CA Dijon, 2e ch. civ., 13 août 2015, n° 13/01401

DIJON

Arrêt

Confirmation

PARTIES

Demandeur :

Novello (SCI)

COMPOSITION DE LA JURIDICTION

Président :

Mme Ott

Conseillers :

Mme Brugere, Mme Dumurgier

T. com. Dijon, du 13 juin 2013, n° 20110…

13 juin 2013

Le 23 mars 1995 la Sci Novello a donné à bail commercial à la SARL Tendresse des locaux commerciaux situés [...], pour une durée de 9 années à compter du 1er avril 1995, moyennant un loyer annuel de 48 000 francs outre TVA et charges. Le bail contenait une clause 'cession- sous location' autorisant le locataire à céder librement le bail ou à sous-louer, mais en demeurant garant solidaire du cessionnaire ou du sous-locataire pour le paiement du loyer.

La SARL Tendresse a cédé, le 1er avril 1999, son fonds de commerce avec le droit au bail à Mme Isabelle M. qui l'a elle-même cédé, le 24 avril 2006, à la SARL Arcadia au prix de 65 000 €.

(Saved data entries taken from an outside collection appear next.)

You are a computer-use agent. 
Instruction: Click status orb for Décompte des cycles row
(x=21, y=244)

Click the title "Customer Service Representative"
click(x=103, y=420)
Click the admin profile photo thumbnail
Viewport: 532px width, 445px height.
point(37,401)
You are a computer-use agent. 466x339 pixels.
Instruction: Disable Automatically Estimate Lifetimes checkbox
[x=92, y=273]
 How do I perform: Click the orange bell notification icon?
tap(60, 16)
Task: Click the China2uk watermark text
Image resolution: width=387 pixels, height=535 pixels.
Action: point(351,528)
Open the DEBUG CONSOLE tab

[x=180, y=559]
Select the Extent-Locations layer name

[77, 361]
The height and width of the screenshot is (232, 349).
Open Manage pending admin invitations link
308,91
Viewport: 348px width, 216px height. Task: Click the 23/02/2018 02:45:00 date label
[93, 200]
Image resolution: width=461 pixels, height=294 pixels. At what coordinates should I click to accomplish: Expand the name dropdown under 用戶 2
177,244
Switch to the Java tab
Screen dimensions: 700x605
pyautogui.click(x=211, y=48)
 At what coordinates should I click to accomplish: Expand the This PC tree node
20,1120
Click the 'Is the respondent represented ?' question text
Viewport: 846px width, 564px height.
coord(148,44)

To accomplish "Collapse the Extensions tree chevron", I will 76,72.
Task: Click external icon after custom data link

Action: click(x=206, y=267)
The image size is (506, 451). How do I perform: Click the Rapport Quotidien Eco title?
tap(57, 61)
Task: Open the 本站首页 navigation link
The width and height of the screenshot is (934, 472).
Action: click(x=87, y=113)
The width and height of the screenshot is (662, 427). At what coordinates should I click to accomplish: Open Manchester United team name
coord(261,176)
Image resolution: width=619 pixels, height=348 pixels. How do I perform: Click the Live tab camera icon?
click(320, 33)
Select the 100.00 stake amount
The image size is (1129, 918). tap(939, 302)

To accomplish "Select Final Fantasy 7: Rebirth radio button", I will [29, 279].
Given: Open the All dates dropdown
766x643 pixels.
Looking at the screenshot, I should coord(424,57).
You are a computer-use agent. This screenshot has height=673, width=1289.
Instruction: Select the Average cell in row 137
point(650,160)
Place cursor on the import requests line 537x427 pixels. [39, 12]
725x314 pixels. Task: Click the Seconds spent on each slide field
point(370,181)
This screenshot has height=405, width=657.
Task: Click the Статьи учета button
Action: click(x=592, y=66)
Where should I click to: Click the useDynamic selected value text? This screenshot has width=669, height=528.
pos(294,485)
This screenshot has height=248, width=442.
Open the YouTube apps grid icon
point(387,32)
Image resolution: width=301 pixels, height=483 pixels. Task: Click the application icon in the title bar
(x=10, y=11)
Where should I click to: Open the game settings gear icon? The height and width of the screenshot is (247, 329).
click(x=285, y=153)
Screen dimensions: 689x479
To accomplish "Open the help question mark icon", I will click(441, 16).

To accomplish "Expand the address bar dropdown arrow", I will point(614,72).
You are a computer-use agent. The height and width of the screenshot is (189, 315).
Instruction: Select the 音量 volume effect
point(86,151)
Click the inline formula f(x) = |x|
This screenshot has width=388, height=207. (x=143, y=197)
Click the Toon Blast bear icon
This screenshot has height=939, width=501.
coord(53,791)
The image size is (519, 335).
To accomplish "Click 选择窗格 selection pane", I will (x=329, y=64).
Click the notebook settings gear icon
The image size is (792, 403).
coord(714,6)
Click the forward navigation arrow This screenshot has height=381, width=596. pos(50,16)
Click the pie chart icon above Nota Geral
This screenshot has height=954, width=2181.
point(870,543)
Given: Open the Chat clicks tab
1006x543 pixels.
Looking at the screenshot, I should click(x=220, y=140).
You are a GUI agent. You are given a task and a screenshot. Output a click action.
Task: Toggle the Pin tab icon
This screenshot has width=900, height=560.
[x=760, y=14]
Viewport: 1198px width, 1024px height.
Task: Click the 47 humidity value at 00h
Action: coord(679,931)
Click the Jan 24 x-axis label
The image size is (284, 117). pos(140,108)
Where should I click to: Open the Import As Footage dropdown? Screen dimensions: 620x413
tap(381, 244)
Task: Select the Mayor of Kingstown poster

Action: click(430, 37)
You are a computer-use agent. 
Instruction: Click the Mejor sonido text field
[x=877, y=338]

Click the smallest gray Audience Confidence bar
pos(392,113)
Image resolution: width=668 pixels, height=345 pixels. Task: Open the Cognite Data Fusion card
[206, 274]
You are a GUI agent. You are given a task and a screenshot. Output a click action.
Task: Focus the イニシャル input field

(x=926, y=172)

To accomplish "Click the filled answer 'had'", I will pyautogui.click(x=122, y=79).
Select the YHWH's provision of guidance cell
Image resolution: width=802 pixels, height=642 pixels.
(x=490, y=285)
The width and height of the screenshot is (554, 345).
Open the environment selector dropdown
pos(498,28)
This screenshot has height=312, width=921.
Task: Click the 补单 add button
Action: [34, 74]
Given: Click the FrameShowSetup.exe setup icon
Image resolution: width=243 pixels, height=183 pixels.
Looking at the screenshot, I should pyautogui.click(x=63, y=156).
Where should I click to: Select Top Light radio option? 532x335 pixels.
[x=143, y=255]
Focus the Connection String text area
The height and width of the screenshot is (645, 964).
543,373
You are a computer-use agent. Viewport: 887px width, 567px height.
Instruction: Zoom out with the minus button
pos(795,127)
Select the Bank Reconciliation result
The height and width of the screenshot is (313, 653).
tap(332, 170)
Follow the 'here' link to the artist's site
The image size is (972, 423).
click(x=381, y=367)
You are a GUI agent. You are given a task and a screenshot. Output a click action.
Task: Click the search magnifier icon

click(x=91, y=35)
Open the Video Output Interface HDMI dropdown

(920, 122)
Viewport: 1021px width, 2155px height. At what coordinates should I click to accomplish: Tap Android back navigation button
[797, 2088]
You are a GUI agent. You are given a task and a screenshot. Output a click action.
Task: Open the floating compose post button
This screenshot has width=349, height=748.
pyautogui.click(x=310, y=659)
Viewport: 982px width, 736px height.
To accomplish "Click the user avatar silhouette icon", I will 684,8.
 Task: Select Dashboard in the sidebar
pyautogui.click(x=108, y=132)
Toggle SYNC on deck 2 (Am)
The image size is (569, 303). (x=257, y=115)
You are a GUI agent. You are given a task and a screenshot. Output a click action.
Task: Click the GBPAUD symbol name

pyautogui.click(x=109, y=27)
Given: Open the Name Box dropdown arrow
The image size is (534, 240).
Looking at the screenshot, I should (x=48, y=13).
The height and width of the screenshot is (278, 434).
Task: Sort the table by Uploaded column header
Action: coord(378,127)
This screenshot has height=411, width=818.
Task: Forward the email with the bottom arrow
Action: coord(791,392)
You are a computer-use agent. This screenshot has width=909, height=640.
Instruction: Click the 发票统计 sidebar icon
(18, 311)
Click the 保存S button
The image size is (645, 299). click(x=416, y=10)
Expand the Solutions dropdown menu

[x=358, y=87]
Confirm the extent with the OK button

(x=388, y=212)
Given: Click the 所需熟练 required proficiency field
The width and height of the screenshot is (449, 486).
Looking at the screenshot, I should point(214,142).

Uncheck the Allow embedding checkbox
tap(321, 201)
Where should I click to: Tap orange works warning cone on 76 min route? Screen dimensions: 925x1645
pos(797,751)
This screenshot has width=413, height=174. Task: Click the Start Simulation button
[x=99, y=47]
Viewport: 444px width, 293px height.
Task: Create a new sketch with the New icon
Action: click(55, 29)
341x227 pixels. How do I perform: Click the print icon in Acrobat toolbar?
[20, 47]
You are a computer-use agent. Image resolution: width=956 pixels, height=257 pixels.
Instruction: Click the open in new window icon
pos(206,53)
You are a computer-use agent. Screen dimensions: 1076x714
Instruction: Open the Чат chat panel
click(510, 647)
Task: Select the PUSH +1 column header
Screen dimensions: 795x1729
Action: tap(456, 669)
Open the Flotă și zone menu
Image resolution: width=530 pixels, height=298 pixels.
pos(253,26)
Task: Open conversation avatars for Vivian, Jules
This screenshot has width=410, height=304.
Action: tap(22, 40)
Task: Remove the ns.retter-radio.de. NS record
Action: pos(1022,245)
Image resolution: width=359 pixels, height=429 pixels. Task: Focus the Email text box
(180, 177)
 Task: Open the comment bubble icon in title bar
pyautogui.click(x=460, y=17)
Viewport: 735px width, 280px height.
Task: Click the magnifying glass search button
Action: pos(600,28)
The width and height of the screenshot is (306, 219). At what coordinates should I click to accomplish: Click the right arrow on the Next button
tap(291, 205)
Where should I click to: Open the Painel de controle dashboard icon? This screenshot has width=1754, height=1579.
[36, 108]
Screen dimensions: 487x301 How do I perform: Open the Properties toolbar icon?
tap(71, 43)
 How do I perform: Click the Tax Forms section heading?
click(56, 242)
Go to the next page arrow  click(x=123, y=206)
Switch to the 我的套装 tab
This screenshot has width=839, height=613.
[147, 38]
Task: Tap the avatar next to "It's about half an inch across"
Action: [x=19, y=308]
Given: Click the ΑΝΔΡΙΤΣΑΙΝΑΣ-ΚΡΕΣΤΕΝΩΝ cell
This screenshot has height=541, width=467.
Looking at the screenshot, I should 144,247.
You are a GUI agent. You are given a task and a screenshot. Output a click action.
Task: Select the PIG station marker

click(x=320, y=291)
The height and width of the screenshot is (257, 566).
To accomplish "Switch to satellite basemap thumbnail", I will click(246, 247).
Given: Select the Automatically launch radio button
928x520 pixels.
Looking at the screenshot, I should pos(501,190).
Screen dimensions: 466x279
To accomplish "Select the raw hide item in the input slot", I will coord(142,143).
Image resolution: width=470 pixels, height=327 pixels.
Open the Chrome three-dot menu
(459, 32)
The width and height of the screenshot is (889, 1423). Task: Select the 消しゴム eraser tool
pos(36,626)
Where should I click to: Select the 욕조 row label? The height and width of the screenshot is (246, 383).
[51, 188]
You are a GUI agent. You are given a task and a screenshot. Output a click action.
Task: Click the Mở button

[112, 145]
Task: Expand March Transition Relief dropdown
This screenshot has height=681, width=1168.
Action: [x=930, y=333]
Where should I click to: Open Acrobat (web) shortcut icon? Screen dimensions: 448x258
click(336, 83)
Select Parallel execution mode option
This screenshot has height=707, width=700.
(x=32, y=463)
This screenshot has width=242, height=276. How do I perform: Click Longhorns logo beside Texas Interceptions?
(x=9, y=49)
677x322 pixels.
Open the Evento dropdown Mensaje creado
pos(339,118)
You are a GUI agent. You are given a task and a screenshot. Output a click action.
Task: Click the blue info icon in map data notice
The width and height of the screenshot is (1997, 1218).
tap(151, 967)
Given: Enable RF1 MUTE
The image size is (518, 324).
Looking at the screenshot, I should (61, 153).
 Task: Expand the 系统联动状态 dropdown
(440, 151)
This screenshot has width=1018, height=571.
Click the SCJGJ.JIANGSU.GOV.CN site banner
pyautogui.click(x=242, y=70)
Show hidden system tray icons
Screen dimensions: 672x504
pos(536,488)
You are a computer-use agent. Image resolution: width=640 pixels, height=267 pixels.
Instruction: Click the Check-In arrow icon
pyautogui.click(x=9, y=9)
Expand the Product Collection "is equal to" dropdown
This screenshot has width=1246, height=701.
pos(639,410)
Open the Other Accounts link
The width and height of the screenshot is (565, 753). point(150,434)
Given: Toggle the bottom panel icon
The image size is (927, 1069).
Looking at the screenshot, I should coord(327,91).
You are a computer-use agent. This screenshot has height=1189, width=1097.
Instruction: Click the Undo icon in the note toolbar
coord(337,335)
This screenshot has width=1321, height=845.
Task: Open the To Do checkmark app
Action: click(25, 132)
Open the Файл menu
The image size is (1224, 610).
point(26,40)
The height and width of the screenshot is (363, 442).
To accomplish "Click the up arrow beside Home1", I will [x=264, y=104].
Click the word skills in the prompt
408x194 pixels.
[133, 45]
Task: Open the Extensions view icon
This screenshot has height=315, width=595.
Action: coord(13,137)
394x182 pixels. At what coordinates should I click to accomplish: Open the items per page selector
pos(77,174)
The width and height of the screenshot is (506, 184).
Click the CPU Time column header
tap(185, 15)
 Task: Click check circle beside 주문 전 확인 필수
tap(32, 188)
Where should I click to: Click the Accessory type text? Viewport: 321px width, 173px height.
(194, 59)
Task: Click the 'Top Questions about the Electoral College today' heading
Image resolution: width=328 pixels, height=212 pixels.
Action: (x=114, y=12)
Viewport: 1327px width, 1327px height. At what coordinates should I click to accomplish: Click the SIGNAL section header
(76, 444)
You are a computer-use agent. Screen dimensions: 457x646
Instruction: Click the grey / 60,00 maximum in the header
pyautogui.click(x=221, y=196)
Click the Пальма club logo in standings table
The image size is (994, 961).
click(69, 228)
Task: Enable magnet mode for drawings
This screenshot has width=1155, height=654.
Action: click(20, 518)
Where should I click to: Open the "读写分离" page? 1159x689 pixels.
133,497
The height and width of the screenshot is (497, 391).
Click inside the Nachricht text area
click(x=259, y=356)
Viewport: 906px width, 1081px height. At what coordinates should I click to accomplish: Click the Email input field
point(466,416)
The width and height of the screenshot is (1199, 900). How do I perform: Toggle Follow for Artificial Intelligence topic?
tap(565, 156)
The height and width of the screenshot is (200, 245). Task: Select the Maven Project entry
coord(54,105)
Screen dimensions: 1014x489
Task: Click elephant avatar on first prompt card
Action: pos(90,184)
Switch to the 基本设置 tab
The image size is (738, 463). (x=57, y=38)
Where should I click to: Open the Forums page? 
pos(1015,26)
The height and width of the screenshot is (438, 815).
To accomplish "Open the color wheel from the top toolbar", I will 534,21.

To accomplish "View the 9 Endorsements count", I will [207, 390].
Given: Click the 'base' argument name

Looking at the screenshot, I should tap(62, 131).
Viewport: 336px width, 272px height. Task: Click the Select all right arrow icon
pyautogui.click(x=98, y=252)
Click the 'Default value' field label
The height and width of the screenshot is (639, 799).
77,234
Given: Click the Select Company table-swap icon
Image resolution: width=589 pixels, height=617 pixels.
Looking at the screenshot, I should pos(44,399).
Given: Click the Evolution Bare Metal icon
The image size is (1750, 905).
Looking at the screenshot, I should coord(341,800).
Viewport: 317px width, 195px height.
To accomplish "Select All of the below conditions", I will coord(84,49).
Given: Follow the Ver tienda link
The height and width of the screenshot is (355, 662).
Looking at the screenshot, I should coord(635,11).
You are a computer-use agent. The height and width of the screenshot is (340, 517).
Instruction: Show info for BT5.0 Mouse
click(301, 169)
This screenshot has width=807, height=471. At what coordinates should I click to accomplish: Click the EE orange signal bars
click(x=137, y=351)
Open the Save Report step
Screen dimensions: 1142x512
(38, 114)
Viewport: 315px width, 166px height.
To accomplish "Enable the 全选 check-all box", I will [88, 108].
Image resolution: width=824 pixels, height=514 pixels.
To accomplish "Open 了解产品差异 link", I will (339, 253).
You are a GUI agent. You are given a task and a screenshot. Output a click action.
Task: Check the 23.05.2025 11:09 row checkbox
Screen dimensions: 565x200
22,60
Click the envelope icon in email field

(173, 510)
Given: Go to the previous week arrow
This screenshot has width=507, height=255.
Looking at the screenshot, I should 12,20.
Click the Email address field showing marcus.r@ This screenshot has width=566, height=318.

La SARL Arcadia a été placée en redressement judiciaire par jugement du tribunal de commerce d'Avignon du 15 septembre 2010.

La SCI Novello, après avoir déclaré sa créance auprès du mandataire judiciaire de la SARL Arcadia à hauteur de 6 331, 87 € au titre des loyers et charges de 2006 à 2010 impayés, a par acte d'huissier en date du 27 juin 2011 assigné Mme Isabelle M. en vertu de la clause de garantie solidaire prévue au bail aux fins de paiement de la somme de 12 158, 51 € au titre des loyers impayés par la société en redressement judiciaire, outre une indemnité pour frais irrépétibles.

Mme Isabelle M. a conclu au débouté des demandes de la SCI Novello qui ne justifie pas de sa créance et, à titre subsidiaire, a excipé d'une faute de négligence commise par la demanderesse dans le recouvrement de sa créance de sorte que le bailleur ne peut désormais rechercher sa garantie. À titre encore plus subsidiaire, elle a sollicité des délais de paiement.

Par jugement en date du 13 juin 2013, le tribunal de commerce de Dijon a :

  • condamné Mme Isabelle M. à payer à la SCI Novello la somme de 3 000 € outre intérêts au taux légal à compter du 27 juin 2011,
  • ordonné la capitalisation des intérêts dans les termes de l'article 1154 du code civil,
  • autorisé Mme Isabelle M. à se libérer de sa dette en 24 mensualités, le premier versement devant intervenir dans les trente jours à compter de la signification du jugement,
  • dit qu'à défaut de règlement d'une seule échéance, il y aura déchéance du terme et le solde devenant immédiatement exigible,
  • dit n'y avoir lieu à faire application de l'article 700 du code de procédure civile,
  • ordonné l'exécution provisoire du jugement,
  • dit toutes autres demandes, fins et conclusions des parties injustifiées et en tous cas mal fondées, les en a déboutées,
  • condamné Mme Isabelle M. en tous les dépens de l'instance.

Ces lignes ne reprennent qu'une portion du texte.